> Excerpted data
-- -- --

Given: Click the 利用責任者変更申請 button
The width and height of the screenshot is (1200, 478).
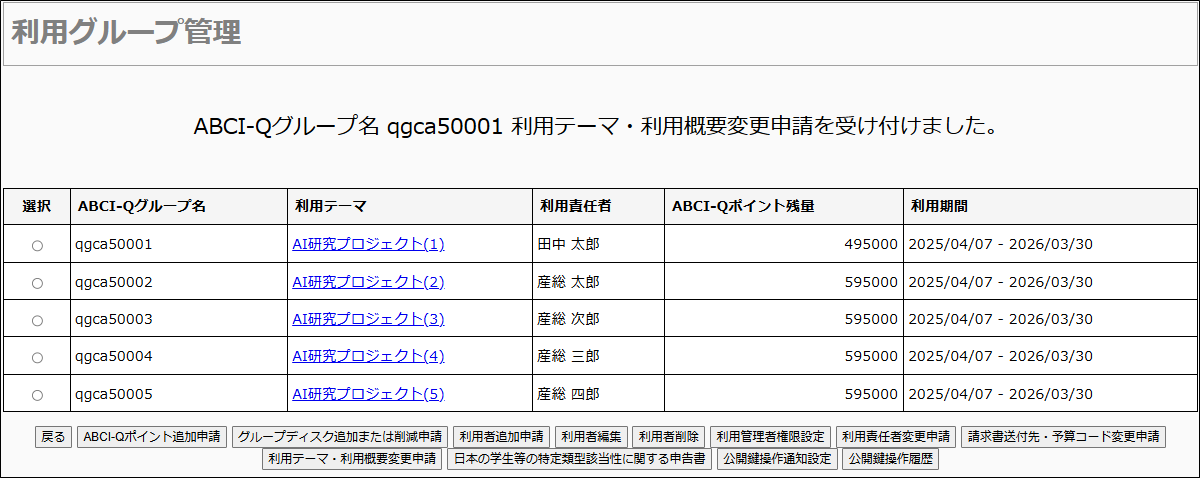Looking at the screenshot, I should 896,437.
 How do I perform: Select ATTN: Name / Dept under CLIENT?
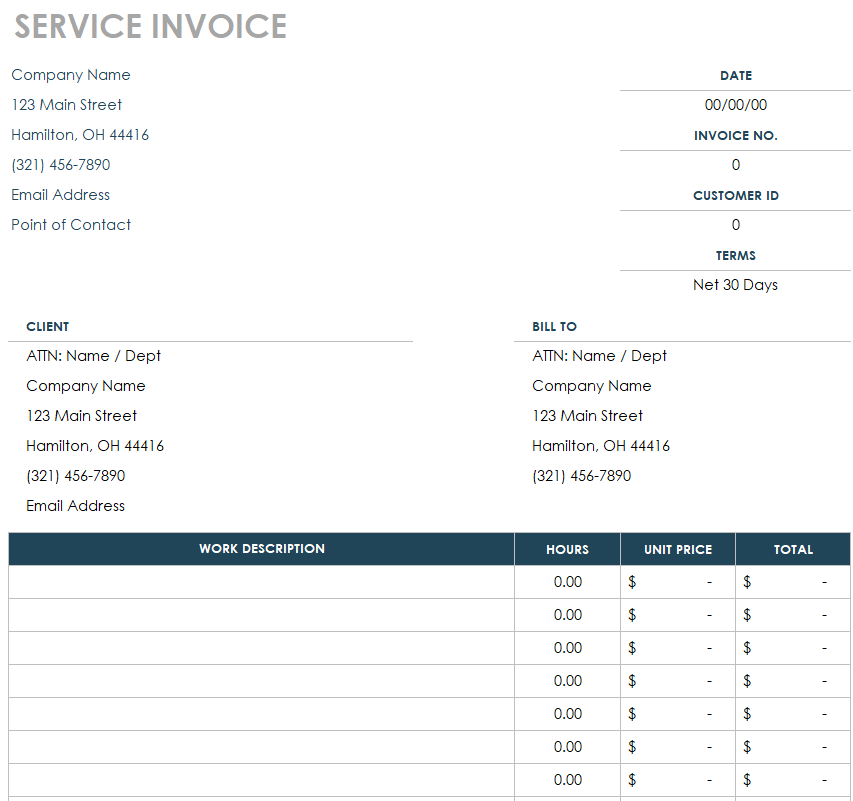click(93, 356)
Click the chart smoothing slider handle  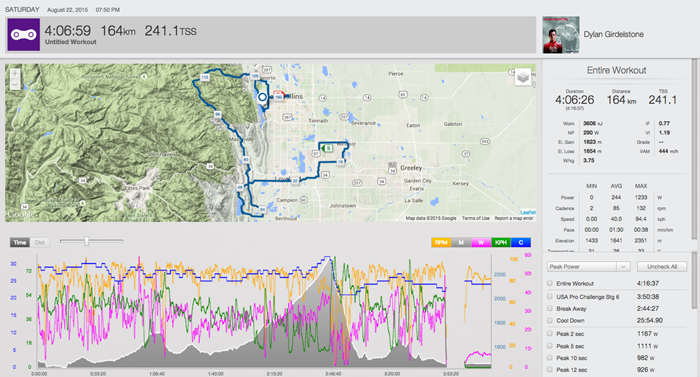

-- -- --

> Your task
Please write out every line of the listing above exactly, and leave the images behind.

> Written solution
Given: Click the 利用責任者変更申請 button
The width and height of the screenshot is (1200, 478).
Looking at the screenshot, I should 896,437.
 How do I perform: Select ATTN: Name / Dept under CLIENT?
click(93, 356)
Click the chart smoothing slider handle  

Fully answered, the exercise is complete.